• [Problem to solve]
Copy out the lines of the records below, and only those lines, from the one with "mayo 2022 (11, 1662)" through the one with "Uncategorized (14, 1405)", exactly as they appear.

Content starts

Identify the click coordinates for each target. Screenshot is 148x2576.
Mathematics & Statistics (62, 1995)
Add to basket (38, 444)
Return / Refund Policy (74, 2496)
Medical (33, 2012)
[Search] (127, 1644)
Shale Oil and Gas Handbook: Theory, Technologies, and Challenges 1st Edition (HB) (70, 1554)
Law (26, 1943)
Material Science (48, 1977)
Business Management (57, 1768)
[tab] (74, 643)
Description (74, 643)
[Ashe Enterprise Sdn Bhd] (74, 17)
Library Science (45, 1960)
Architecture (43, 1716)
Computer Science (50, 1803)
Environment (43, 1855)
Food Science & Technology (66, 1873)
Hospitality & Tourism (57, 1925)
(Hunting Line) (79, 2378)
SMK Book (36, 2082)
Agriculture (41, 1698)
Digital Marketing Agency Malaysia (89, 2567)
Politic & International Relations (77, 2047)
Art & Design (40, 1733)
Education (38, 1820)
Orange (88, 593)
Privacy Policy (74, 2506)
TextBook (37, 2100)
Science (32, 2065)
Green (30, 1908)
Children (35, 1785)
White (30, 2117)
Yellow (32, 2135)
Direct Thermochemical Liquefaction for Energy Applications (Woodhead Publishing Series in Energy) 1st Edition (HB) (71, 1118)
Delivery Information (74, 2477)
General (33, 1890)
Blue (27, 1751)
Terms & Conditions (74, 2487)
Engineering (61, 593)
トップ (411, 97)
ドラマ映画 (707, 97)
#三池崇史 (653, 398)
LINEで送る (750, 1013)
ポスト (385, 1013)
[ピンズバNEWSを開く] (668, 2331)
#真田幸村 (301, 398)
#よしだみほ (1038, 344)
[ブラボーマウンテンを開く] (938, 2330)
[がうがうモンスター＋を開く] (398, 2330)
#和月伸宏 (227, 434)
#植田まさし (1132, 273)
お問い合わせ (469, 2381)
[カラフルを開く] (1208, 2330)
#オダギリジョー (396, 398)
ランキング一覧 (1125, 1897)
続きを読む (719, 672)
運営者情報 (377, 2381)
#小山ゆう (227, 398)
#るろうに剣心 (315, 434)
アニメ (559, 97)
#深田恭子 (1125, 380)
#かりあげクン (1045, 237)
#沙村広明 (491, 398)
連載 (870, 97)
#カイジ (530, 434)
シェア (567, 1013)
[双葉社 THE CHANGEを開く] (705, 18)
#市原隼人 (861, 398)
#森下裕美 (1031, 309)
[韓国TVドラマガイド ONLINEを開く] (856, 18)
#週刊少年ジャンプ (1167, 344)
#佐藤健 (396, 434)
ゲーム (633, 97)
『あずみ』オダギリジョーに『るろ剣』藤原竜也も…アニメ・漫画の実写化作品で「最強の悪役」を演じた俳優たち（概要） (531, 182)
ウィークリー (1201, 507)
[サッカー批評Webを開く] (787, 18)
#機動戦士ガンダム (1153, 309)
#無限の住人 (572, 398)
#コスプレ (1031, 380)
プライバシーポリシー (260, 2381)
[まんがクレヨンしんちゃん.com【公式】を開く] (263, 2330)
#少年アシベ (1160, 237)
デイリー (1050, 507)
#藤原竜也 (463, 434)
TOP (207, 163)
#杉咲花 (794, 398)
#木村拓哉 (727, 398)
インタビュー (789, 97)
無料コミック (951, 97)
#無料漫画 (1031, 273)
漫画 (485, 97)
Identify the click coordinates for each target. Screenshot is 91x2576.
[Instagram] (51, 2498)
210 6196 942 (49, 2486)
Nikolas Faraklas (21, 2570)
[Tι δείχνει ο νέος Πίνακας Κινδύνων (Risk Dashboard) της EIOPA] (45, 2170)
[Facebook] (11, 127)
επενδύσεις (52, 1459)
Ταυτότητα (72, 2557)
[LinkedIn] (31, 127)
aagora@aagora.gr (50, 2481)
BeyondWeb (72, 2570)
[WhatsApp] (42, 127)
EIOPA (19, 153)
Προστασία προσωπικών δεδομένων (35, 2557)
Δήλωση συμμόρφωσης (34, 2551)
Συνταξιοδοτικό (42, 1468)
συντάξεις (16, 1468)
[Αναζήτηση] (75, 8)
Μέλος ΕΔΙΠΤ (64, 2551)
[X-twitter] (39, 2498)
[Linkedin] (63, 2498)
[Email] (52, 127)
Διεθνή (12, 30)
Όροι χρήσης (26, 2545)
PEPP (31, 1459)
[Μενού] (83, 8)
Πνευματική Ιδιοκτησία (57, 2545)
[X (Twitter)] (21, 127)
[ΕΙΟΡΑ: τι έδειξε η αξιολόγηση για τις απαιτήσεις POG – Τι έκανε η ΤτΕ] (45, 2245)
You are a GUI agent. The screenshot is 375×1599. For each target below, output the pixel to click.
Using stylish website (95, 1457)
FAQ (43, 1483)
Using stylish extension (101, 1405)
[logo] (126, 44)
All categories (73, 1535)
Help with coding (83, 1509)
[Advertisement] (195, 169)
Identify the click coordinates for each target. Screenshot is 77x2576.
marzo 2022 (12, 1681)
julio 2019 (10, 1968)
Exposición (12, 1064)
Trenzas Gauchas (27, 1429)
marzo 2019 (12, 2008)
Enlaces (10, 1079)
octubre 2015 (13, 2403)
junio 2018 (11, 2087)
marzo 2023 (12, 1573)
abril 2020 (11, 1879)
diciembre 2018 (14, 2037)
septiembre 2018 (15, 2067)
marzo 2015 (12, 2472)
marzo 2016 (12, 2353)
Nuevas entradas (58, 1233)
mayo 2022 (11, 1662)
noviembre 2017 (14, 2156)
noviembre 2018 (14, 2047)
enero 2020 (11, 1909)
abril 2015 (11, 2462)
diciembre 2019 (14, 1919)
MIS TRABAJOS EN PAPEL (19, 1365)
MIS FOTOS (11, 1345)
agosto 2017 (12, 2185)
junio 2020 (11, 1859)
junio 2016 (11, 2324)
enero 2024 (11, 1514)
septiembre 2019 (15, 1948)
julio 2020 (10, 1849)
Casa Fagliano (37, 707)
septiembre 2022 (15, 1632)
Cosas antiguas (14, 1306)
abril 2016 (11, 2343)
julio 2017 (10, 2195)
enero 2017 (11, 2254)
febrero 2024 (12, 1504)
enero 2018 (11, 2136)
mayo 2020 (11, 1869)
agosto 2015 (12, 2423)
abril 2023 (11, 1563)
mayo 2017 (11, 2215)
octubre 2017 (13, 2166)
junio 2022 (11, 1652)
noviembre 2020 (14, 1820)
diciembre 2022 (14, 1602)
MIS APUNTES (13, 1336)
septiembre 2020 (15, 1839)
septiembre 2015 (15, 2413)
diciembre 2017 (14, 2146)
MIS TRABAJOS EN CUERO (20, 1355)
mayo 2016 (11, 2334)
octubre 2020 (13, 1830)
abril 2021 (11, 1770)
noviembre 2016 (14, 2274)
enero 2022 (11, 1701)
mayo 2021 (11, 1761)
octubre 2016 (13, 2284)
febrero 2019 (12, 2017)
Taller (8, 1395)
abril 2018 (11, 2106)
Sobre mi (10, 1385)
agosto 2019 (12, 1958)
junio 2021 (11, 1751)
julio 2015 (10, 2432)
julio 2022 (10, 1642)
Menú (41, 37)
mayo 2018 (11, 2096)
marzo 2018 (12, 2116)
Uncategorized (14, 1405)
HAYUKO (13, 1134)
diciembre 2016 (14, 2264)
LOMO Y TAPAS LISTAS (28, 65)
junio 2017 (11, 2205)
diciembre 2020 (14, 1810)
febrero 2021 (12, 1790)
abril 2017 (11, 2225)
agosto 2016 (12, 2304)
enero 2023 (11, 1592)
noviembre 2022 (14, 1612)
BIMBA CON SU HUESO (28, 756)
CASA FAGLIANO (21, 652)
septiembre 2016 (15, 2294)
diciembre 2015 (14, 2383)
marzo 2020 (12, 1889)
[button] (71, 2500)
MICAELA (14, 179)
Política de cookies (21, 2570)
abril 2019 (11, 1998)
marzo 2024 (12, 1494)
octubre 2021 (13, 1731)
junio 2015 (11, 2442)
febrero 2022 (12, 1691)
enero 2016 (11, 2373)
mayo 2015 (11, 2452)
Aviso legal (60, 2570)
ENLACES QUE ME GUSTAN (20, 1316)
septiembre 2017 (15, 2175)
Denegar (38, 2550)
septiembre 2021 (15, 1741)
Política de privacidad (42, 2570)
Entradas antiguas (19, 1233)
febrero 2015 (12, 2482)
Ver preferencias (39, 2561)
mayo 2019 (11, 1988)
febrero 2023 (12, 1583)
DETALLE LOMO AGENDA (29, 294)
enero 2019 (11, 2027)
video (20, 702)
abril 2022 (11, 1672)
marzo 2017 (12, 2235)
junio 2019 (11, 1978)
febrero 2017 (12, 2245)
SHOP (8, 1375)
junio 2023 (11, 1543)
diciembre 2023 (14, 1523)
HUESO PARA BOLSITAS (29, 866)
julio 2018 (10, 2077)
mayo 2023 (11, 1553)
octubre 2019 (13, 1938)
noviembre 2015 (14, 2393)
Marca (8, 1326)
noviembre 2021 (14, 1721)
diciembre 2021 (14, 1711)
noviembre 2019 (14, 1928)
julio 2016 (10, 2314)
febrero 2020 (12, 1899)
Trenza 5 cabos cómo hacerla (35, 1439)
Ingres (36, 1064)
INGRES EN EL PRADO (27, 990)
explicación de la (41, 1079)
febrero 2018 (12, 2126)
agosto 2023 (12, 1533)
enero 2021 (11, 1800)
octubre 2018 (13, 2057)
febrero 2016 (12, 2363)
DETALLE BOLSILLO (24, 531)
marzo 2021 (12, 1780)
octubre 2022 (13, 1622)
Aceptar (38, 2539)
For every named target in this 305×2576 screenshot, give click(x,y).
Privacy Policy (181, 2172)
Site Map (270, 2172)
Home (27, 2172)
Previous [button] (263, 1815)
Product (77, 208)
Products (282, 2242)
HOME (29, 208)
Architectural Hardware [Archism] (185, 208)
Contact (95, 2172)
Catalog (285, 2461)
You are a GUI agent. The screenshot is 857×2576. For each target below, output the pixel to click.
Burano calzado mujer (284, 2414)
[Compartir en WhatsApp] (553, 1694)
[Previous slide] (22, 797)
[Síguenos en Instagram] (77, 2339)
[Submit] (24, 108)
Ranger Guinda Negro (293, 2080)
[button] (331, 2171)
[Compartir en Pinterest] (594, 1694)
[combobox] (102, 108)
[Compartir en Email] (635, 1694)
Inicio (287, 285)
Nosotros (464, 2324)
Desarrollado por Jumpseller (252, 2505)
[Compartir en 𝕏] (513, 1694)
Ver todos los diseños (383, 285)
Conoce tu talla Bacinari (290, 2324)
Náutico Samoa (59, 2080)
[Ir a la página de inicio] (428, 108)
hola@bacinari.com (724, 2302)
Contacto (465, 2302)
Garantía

Content ends

• [Result for this exercise]
mayo 2022 (11, 1662)
noviembre 2017 (14, 2156)
noviembre 2018 (14, 2047)
enero 2020 (11, 1909)
abril 2015 (11, 2462)
diciembre 2019 (14, 1919)
MIS TRABAJOS EN PAPEL (19, 1365)
MIS FOTOS (11, 1345)
agosto 2017 (12, 2185)
junio 2020 (11, 1859)
junio 2016 (11, 2324)
enero 2024 (11, 1514)
septiembre 2019 (15, 1948)
julio 2020 (10, 1849)
Casa Fagliano (37, 707)
septiembre 2022 (15, 1632)
Cosas antiguas (14, 1306)
abril 2016 (11, 2343)
julio 2017 (10, 2195)
enero 2017 (11, 2254)
febrero 2024 (12, 1504)
enero 2018 (11, 2136)
mayo 2020 (11, 1869)
agosto 2015 (12, 2423)
abril 2023 (11, 1563)
mayo 2017 (11, 2215)
octubre 2017 (13, 2166)
junio 2022 (11, 1652)
noviembre 2020 (14, 1820)
diciembre 2022 (14, 1602)
MIS APUNTES (13, 1336)
septiembre 2020 (15, 1839)
septiembre 2015 (15, 2413)
diciembre 2017 (14, 2146)
MIS TRABAJOS EN CUERO (20, 1355)
mayo 2016 (11, 2334)
octubre 2020 (13, 1830)
abril 2021 (11, 1770)
noviembre 2016 (14, 2274)
enero 2022 (11, 1701)
mayo 2021 (11, 1761)
octubre 2016 (13, 2284)
febrero 2019 (12, 2017)
Taller (8, 1395)
abril 2018 (11, 2106)
Sobre mi (10, 1385)
agosto 2019 (12, 1958)
junio 2021 (11, 1751)
julio 2015 (10, 2432)
julio 2022 (10, 1642)
Menú (41, 37)
mayo 2018 (11, 2096)
marzo 2018 (12, 2116)
Uncategorized (14, 1405)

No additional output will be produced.